▸ TEXT SHOWN:
__________________________________________________
Peace, according to the message, "concerns the human person as a whole, and it involves complete commitment." Peacemaking is jeopardized whenever the true nature of the human person is denied, it says.
7. . . . Peacemaking in Concrete Terms
Take a look at a few concrete realities of life examined by Pope Benedict in his just-released World Day of Peace message. For example, he discusses the timely issue of the right to work, along with the need within society to honor work's meaning.
"One of the social rights and duties most under threat today is the right to work," the pope observes. He says, "The reason for this is that labor and the rightful recognition of workers' juridical status are increasingly undervalued."
The pope holds that a "fresh outlook on work" is needed, an outlook "based on ethical principles and spiritual values that reinforce the notion of work as a fundamental good for the individual, for the family and for society."
Respect for life, the economic crisis, the workplace and the world's food crisis are among other specific issues the pope mentions. For example, he says:
-- Human life. "Those who insufficiently value human life and, in consequence, support among other things the liberalization of abortion, perhaps do not realize that in this way they are proposing the pursuit of a false peace."
__________________________________________________
▸ DATA EXTRACTS:
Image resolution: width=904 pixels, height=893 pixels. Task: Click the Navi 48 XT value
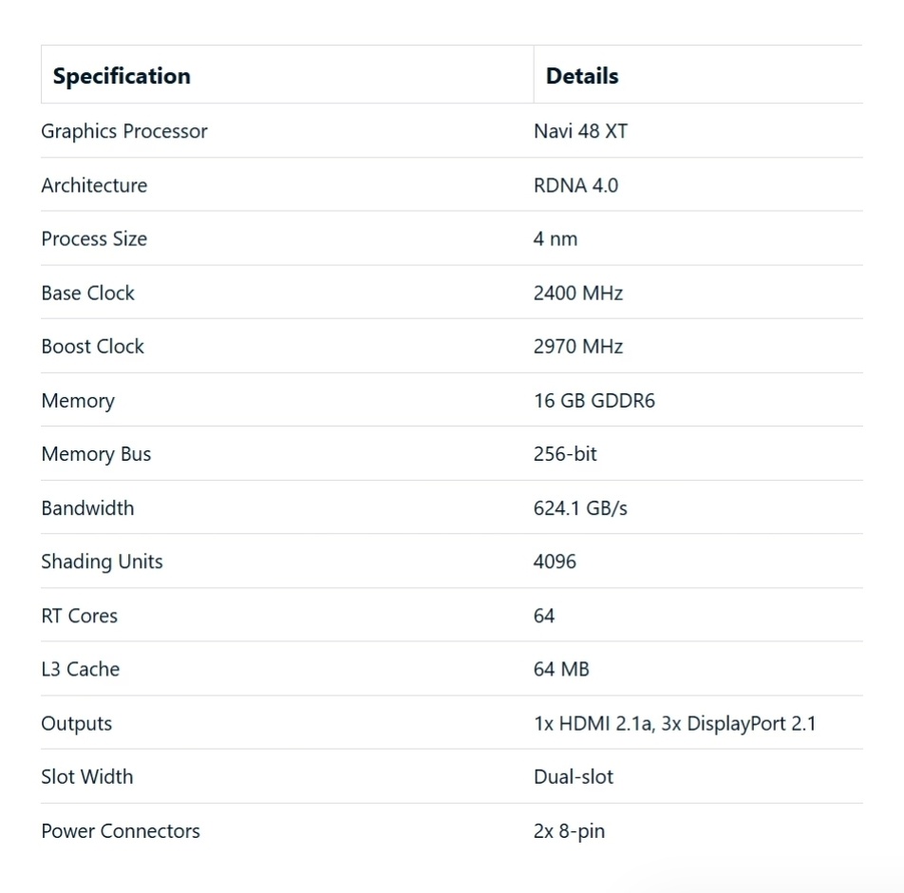point(580,131)
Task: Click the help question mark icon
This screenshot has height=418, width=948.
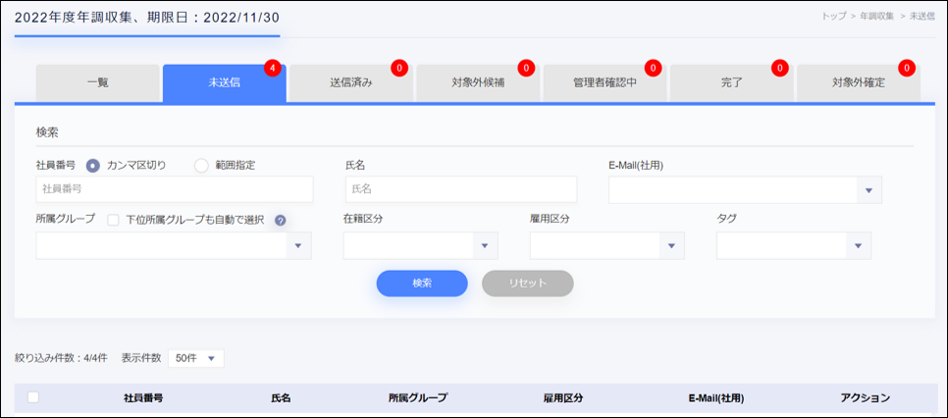Action: pyautogui.click(x=280, y=220)
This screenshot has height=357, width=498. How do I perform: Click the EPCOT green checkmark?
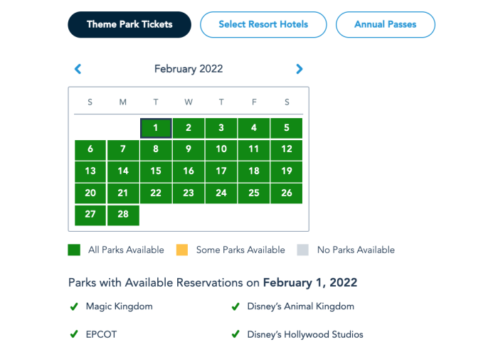(x=74, y=334)
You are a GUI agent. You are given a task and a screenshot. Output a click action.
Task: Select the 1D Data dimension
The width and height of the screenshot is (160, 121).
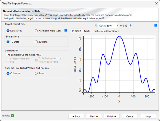(x=13, y=42)
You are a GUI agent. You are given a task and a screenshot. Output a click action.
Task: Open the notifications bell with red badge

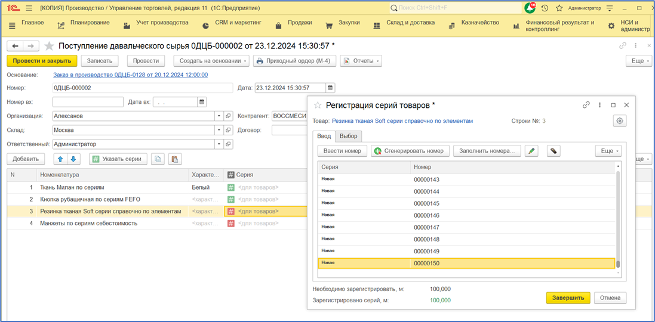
__________________________________________________
▸ EXERCISE REQUIREMENTS:
A - Answer these questions from the text on the World Day of Peace message:
(i) Which right does the pope call one of the social rights and duties most under threat today?
(ii) What kind of outlook on work does the pope say is needed?
(iii) Along with respect for life and the economic crisis, which two issues does the pope mention?
B - Extend the text on the World Day of Peace message, starting after its last sentence.
The items play no part in this work.

▸ TASK RESULTS:
A -
(i) The right to work.
(ii) A "fresh outlook on work," based on ethical principles and spiritual values.
(iii) The workplace and the world's food crisis.

B -
-- Economic crisis: "In order to emerge from the present financial and economic crisis - which has engendered ever greater inequalities - we need people, groups and institutions which will promote life by fostering human creativity in order to draw from the crisis itself an opportunity for discernment and for a new economic model."
-- Workplace: "Concretely, in economic activity, peacemakers are those who establish bonds of fairness and reciprocity with their colleagues, workers, clients and consumers. They engage in economic activity for the sake of the common good, and they experience this commitment as something transcending their self-interest."
-- Food crisis: "With greater resolve than has hitherto been the case, the concern of peacemakers must also focus upon the food crisis, which is graver than the financial crisis. The issue of food security is once more central to the international political agenda."
8. . . . Peacemaking and the Common Good
"Our times . . . demand a new, shared commitment in pursuit of the common good and the development of all men and of the whole man," the Jan. 1, 2013, World Day of Peace message insists.
It views the common good as "an ensemble of positive interpersonal and institutional relationships at the service of the integral growth of individuals and groups." This, it says, "is at the basis of all true education for peace."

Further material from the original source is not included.